I playfully punched his arm, returning his grin. His smile was contagious, and I was a sucker for his pearly whites.
"What do you say, Lia, wanna catch some breakfast before we head to school?" he asked, one hand on the steering wheel, another stuck in his hair, flipping a few strands to the side.
I cleared my throat awkwardly, trying to pry my eyes off him. "Sure, why not, if we have time."
He scoffed, "there's plenty of time. And we can skip homeroom, there's nothing significant about it anyway. "
I nodded, "okay, sure. What do you want to eat?"
He steered to the right, before taking a left. "Want to go to Day and Night?" he offered. I grinned happily. Day and Night had the most delicious breakfast food. They served it literally day and night, hence the infamous name.
"Is that even a question?" I fake scoffed, putting a hand on my chest.
"Okay," he chuckled. "I'm in the mood for waffles."
Luckily, so was I.
"Me too! Let's go get some waffles!" I couldn't help but jump a little in my seat at the thought of honey-drizzled waffles melting in my mouth. I wasn't too glad about skipping homeroom, but the thought of warm food compensated for it. Cold, soggy cereal was just not going to do it for me today.
He chuckled, amused by my childish excitement. "Alright, you got it. Waffles it is!" he then mocked me by imitating me, jumping in his seat and pumping his fist into the air, earning a hearty laugh from me.

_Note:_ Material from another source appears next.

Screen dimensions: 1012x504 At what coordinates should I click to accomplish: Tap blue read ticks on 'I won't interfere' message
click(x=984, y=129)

As soon as he got the waffles, I munched them with absolute glee. One of the qualities I like about Julian was that it was never awkward between us and he knows all about me, so he treats me accordingly. For instance, he knows I can not afford to buy this kind of breakfast, so he buys it for me, leaving out the awkward formality of:
- Breakfast is on me.
- Oh, no I cant accept it. I'll play.
- Oh no, please, I insist.
- No, really, it's fine, I want to pay.
- I won't allow it, it is on me this time. You can pay next time.
- But I want to pay now, really, you don't have to.
_ No, I said I wanted to cover it. Let me get it this time.
- Fine, okay sure.
See what I mean? It is never like that with him. He just goes inside the restaurant, orders, pays, then brings it to the table that I picked. That is how it always was with us.
But it is a whole other case when Selma is joining us. She would throw out sly comments about how I ate for free, or she would just look at me weird the whole time. That is one of the reasons why I never eat out with Julian when Selma is with us. But now that she is not with us this time, I can eat these waffles in peace without it feeling like charity.
After swallowing our honey covered treats, we went back into the car, our tummies full and content. I swear, going to school with a full tummy feels so much better.
"You ready for school, Lia?" he smiled at me, his brown eyes sweeter than the honey I ate. I smiled back, remembering an inside joke we made four years ago.
"I was birthed ready, Julian!" I screamed, my hands above my head.
He laughed, throwing his head back, remembering the time a foreign exchange student with poor English confidently screamed that out during volleyball.
Now if Selma were here with us, she would not be too happy about our little inside joke.
And that makes me just a little bit more happy.